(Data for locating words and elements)
· · · ·

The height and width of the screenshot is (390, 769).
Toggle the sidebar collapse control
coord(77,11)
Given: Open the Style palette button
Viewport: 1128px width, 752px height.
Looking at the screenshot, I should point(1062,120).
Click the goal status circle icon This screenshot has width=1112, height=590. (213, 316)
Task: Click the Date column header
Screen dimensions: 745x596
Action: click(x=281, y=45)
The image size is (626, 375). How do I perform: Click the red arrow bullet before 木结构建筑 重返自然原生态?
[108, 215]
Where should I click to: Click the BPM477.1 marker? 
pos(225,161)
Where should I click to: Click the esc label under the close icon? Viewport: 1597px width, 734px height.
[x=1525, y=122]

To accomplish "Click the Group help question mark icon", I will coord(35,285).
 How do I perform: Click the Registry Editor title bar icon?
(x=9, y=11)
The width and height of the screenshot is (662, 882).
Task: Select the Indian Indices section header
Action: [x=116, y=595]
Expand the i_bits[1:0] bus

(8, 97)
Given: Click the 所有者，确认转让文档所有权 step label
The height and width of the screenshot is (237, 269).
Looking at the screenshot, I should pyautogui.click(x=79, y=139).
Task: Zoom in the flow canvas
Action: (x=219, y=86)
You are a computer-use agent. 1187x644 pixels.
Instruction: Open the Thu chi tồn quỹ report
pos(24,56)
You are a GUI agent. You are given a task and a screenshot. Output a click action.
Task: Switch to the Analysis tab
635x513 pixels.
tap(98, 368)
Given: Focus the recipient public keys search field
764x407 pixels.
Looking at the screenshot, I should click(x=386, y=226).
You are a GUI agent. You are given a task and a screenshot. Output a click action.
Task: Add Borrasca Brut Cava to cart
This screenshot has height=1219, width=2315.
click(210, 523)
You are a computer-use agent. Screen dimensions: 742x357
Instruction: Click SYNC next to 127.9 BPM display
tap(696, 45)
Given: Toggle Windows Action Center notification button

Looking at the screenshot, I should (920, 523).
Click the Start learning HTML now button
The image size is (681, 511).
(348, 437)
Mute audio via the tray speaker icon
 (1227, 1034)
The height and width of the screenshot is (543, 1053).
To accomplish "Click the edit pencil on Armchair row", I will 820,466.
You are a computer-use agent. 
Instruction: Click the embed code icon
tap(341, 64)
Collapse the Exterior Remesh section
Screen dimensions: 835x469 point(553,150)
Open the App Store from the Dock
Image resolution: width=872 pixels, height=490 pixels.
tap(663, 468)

· · · ·

Please find every line in the records that contains the word "button", and copy each of those lines.

Given: Open the Style palette button
Given: Toggle Windows Action Center notification button
Click the Start learning HTML now button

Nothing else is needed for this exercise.